# WRITTEN REQUEST A
In the records, rewrite everything from the line containing "This screenshot has height=1200, width=680." down to the line containing "point(185,156)", putting "drop-down list" wherever "dropdown" appears and keeping all else unchanged.

# TEXT SECTION

BEGIN

About this Blog

"In the future everybody will be world-famous for 15 minutes." So said the bleached-out, late lamented artist Andy Warhol. Having lived and worked in New York City, Warhol came to fully grasp the hold celebrity has on us. In this very famous sentence, he meant to point out that in a culture fixated on fame, many people will suddenly flash brightly onto the public screen, then--poof--will just as quickly disappear from public view--like shooting stars. Other individuals derive their celebrity from one stellar accomplishment (one hit song, one iconic role, etc.) that they never again match.

This blog is devoted to the one part of our celebrity culture that no one has written much about: temporary/one-shot celebrities.

The pace of modern life has quickened, and now we hear people speaking of someone's 15 seconds of fame. These "celebrities with a lower-case c" who will appear in this blog sometimes come to us from the world of entertainment, sometimes from the world of news. All are fascinating.

The need of our communications media for a continual stream of new material assures that we will have no end of colorful people who go quickly, where celebrity is concerned, from zero to hero (or villain) and back to zero. Now you see 'em, now you don't. What a crazy world, eh?

Temporary celebrities coming from the world of entertainment include one-hit recording artists; TV and movie icons who, although they might have had a great many accomplishments in their career, are remembered for one big role; standouts of reality TV; sports figures remembered for one remarkable accomplishment; and people whose celebrity came from one big role in a commercial or print ad.

News-based temporary celebrities come in many forms: mass/serial killers, other murderers of special note, sex-crime offenders, disgraced figures of government/military/business/media/religion, spies/traitors, hoaxers, femmes/hommes fatale, heroes, whistle blowers, inventors/innovators, and victims.

Celebrity Blogsburg will consider each category in turn.

Thursday, February 12, 2009

Femme fatale Fannie Foxe

The truism "There's no fool like an old fool" was proved with laser-like clarity in 1974 in a remarkable incident involving the chairman of the U.S. House of Representatives Ways and Means Committee and a D.C. stripper who danced as Fannie Fox, the Argentine Firecracker.

END

(Data items)
BEGIN

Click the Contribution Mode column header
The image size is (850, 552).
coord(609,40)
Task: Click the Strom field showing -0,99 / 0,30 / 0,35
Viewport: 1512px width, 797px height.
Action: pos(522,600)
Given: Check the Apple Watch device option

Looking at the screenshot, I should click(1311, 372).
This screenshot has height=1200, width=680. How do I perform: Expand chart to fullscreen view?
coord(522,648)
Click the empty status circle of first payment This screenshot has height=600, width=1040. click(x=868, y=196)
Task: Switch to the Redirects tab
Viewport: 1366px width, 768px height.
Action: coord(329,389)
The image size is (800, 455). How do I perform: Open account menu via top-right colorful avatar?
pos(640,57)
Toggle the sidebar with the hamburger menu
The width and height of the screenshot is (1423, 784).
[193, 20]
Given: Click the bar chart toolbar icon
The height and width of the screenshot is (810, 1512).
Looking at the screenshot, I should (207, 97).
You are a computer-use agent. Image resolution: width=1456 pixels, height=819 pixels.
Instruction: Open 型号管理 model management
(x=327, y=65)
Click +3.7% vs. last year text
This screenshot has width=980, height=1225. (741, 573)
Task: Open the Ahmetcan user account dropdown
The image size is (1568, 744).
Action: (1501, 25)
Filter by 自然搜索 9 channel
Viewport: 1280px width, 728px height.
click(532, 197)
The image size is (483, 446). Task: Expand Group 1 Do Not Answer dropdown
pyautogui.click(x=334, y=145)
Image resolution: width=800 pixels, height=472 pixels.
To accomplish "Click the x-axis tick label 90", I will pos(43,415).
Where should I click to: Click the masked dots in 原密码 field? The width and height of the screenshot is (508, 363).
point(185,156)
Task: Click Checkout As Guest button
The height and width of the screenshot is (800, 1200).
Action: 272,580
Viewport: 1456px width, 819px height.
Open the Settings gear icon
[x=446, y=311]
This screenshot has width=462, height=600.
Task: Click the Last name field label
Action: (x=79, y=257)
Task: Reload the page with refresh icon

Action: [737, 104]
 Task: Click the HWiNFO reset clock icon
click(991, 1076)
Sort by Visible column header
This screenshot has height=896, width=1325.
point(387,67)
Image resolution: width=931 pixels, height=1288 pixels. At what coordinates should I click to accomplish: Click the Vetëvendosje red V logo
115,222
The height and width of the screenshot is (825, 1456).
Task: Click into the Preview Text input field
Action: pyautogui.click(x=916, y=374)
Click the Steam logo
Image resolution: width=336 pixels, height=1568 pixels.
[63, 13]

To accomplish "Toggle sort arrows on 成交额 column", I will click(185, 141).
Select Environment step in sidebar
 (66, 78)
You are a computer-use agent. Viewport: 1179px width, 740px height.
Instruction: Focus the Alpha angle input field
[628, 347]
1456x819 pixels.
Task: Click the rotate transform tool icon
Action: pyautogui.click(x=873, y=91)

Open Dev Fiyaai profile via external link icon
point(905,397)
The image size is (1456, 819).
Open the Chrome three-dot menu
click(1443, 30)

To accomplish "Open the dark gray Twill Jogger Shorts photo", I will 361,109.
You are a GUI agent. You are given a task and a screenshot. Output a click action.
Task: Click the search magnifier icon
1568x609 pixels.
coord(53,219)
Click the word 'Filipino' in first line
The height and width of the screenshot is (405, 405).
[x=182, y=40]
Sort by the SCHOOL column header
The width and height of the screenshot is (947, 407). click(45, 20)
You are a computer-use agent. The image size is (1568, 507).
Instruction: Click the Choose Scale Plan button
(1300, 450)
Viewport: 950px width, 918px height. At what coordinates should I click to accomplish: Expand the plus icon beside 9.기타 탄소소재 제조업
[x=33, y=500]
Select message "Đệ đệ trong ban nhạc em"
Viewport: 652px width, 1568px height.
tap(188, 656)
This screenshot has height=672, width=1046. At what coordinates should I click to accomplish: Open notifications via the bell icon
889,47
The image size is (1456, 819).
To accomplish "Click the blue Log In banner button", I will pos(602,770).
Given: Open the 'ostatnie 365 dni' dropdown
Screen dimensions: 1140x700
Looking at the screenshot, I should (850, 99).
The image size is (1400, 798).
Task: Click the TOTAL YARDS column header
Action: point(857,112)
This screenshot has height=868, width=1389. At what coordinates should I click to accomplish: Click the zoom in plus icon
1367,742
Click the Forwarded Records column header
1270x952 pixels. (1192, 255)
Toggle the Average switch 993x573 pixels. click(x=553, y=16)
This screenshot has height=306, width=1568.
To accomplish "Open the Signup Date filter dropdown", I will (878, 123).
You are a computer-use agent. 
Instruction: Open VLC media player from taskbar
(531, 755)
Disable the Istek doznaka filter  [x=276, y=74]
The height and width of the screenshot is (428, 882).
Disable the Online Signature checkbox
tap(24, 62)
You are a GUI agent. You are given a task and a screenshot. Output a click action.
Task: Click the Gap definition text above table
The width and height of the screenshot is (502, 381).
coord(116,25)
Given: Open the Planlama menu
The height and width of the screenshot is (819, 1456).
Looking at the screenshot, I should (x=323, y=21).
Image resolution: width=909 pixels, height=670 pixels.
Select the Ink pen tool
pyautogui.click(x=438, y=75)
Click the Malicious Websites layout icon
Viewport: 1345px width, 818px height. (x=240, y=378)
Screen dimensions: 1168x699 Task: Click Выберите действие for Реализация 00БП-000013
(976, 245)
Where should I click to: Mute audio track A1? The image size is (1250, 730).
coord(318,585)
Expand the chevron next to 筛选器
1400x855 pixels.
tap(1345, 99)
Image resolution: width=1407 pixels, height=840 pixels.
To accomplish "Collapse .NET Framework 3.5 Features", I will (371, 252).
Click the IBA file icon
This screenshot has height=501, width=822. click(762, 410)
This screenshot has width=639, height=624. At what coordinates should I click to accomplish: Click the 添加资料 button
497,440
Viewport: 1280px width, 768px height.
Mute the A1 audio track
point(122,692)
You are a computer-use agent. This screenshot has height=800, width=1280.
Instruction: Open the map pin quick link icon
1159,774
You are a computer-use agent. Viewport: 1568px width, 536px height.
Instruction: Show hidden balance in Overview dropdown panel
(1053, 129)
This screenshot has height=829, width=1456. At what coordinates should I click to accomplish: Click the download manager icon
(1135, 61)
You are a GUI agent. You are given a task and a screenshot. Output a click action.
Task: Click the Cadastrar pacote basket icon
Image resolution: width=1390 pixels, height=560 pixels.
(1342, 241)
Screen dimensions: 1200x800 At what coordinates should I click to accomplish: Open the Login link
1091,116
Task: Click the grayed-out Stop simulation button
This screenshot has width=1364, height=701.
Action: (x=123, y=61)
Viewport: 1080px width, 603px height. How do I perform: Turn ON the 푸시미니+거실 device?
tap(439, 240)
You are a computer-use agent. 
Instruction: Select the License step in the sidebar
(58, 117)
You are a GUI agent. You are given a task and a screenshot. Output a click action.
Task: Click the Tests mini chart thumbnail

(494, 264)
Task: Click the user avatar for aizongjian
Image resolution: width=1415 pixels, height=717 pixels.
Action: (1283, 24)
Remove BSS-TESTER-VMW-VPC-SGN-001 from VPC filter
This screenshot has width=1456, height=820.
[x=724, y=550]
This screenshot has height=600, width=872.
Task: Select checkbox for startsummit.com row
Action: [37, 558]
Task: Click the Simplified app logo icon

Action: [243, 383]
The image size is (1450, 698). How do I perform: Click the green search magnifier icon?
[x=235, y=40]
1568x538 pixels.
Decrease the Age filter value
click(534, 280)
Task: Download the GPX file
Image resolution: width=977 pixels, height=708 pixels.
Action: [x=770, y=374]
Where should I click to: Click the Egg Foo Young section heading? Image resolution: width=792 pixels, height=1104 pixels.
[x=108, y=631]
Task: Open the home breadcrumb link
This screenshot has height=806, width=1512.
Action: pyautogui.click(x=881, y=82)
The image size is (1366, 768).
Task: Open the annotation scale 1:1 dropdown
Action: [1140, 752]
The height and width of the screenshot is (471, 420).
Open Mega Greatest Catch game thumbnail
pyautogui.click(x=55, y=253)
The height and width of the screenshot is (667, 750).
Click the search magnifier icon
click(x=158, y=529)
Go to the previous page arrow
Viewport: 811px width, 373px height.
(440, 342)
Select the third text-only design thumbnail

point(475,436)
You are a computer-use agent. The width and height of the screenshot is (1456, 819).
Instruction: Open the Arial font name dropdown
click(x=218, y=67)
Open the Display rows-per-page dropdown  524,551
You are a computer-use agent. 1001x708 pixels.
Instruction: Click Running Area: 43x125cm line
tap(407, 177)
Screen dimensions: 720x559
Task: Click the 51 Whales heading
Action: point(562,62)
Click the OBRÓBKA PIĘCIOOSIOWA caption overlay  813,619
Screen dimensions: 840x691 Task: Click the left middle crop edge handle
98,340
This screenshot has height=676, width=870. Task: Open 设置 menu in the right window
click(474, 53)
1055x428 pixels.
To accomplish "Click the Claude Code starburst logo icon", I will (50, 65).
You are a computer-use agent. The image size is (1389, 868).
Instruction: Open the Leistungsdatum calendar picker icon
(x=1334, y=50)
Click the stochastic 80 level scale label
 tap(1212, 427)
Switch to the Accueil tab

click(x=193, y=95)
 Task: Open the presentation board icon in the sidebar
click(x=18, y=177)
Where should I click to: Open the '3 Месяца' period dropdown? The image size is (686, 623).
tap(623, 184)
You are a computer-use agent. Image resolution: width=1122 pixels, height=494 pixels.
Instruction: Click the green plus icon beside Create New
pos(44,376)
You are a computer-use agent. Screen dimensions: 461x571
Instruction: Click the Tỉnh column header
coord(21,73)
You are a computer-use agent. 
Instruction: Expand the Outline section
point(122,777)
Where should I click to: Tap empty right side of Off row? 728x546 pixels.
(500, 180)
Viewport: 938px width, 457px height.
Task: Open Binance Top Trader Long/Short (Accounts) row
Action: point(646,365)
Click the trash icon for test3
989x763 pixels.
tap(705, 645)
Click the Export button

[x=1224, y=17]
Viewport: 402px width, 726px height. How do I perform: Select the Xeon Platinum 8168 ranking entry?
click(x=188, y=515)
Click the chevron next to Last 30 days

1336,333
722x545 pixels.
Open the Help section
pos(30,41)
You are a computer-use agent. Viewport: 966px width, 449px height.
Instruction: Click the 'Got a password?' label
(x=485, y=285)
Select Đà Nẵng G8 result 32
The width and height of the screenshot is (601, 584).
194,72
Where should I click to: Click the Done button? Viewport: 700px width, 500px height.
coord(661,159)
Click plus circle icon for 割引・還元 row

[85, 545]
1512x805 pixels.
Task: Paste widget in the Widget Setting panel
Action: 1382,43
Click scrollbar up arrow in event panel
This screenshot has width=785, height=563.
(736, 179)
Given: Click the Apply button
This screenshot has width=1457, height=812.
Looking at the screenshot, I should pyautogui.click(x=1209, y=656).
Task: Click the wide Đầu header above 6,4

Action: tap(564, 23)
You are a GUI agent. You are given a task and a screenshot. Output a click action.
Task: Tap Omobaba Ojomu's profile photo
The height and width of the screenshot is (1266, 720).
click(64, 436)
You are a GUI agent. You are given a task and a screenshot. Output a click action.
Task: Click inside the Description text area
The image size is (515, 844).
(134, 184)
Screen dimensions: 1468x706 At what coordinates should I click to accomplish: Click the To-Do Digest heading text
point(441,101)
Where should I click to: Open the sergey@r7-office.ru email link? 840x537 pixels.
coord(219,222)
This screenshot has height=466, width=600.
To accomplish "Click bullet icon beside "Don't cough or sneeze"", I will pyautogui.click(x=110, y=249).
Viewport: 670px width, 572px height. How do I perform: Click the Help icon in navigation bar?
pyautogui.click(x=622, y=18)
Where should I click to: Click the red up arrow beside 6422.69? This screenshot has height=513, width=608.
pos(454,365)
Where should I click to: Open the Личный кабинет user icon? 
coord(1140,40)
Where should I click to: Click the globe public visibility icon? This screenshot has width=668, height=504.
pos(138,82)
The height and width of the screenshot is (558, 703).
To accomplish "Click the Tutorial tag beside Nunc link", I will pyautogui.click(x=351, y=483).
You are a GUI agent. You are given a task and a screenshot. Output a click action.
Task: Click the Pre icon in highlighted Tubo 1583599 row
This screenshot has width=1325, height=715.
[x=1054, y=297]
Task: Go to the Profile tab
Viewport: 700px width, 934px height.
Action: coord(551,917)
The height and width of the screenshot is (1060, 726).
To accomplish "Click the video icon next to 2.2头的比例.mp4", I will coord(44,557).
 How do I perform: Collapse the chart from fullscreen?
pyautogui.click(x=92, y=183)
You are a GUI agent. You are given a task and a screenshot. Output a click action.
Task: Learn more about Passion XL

END

# WRITTEN REQUEST B
Extend the blog text on one-shot celebrities past its final sentence.

# TASK OUTPUT A
This screenshot has height=1200, width=680. How do I perform: Expand chart to fullscreen view?
coord(522,648)
Click the empty status circle of first payment This screenshot has height=600, width=1040. click(x=868, y=196)
Task: Switch to the Redirects tab
Viewport: 1366px width, 768px height.
Action: coord(329,389)
The image size is (800, 455). How do I perform: Open account menu via top-right colorful avatar?
pos(640,57)
Toggle the sidebar with the hamburger menu
The width and height of the screenshot is (1423, 784).
[193, 20]
Given: Click the bar chart toolbar icon
The height and width of the screenshot is (810, 1512).
Looking at the screenshot, I should (207, 97).
You are a computer-use agent. Image resolution: width=1456 pixels, height=819 pixels.
Instruction: Open 型号管理 model management
(x=327, y=65)
Click +3.7% vs. last year text
This screenshot has width=980, height=1225. (741, 573)
Task: Open the Ahmetcan user account drop-down list
The image size is (1568, 744).
Action: (1501, 25)
Filter by 自然搜索 9 channel
Viewport: 1280px width, 728px height.
click(532, 197)
The image size is (483, 446). Task: Expand Group 1 Do Not Answer drop-down list
pyautogui.click(x=334, y=145)
Image resolution: width=800 pixels, height=472 pixels.
To accomplish "Click the x-axis tick label 90", I will pos(43,415).
Where should I click to: Click the masked dots in 原密码 field? The width and height of the screenshot is (508, 363).
point(185,156)

# TASK OUTPUT B
The woman in question was born in a community south of Buenos Aires and married a nightclub piano player named Eduardo Battistella, with whom she moved to the Untied States in 1965. The Battistellas were neighbors of Wilbur Mills and his wife Polly and sometimes played bridge together. Clearly, Wilbur wanted to play more than bridge (No wisecracks will be allowed here using the term "rubber.")

On the fateful night, Wilbur and Fannie had been observed dining and arguing loudly at a D.C. restaurant. Mrs. Mills was home nursing a broken foot.

Five hours later, in the wee small hours of the morning, U.S. Park Service officers on patrol near the Tidal Basin noticed a car without its headlights on and pulled it over. An upset woman, Fannie, jumped from the car and into the Tidal Basin. Inside sat a pickled Mills, bleeding from the nose and from facial scratches, the driver and another woman, who apparently was Fannie's cousin.

News of the episode got out, and at first Mills did what most white-collar rascals do: he denied everything, and in the most comical terms. Unlucky for him, a TV cameraman had caught the incident on videotape, and three days later, Mills 'fessed up--to some degree, at least.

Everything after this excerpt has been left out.